In der Endabrechnung offenbart das Trio der drei coolen Kisten dann doch drei deutlich getrennte Charaktere: Gutmütig, im besten Sinne fast schon anspruchslos, fährt die Honda. Die Triumph gibt den durchzugs- wie charakterstarken Seelenschmeichler. Und die Aprilia brilliert als feuriger Heißsporn. Wenn die Tuono noch 1.000 bis 1.500 Euro günstiger käme, wäre sie eine ganz heiße Offerte. Aber auch so gewinnt sie knapp diesen Vergleichstest. Donnerwetter!
Fazit
- Aprilia Tuono 660: Ist der Motorrad-Gott Italiener?
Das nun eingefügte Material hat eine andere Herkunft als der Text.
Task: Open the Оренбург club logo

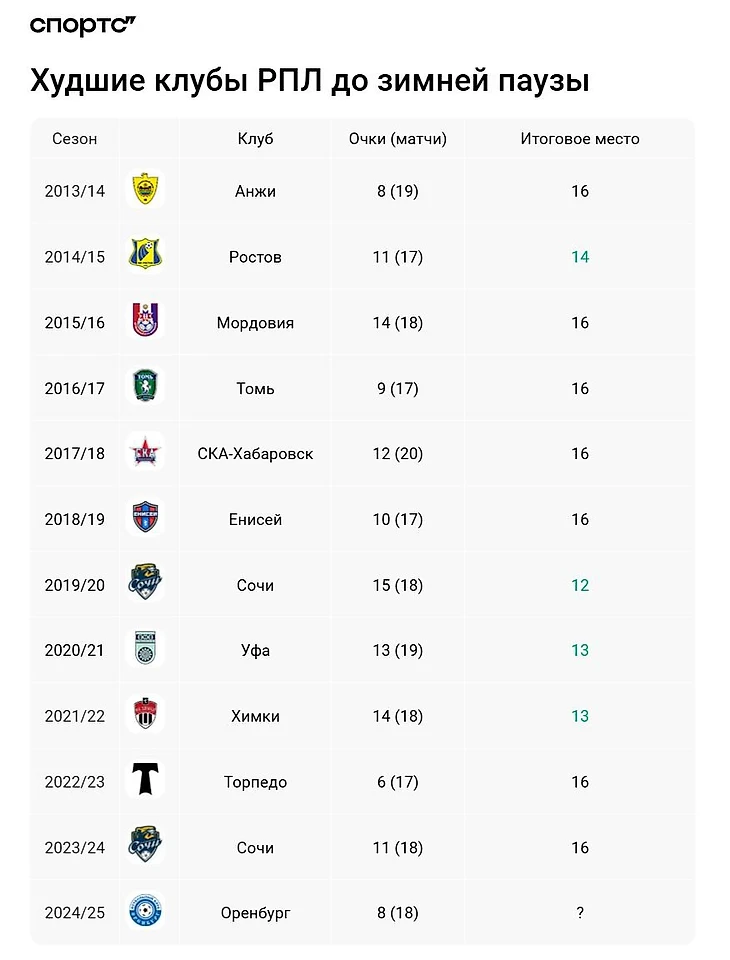Action: click(146, 912)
Die Aprilia ist ein begeisternder, durchaus alltagstauglicher, aber eben auch etwas fordernder Kurvenkünstler. Sie polarisiert, ist hochemotional. Va bene.
- Triumph Trident 660: Klang, Charakter und Charisma verbinden sich zum preiswerten Seelenschmeichler. Noch dazu gibt der Dreizack auch als echtes Bewegungstalent im Kurvenrevier eine gute Figur ab. Prima!
- Honda CB 650 R: Wer einfach nur Motorrad fahren will, ist bei der Honda richtig. Sie ist ein guter und hübscher Kumpel auf Rädern. Doch sie gewinnt kein einziges Kapitel, fährt mit, ohne je Bestwerte zu markieren.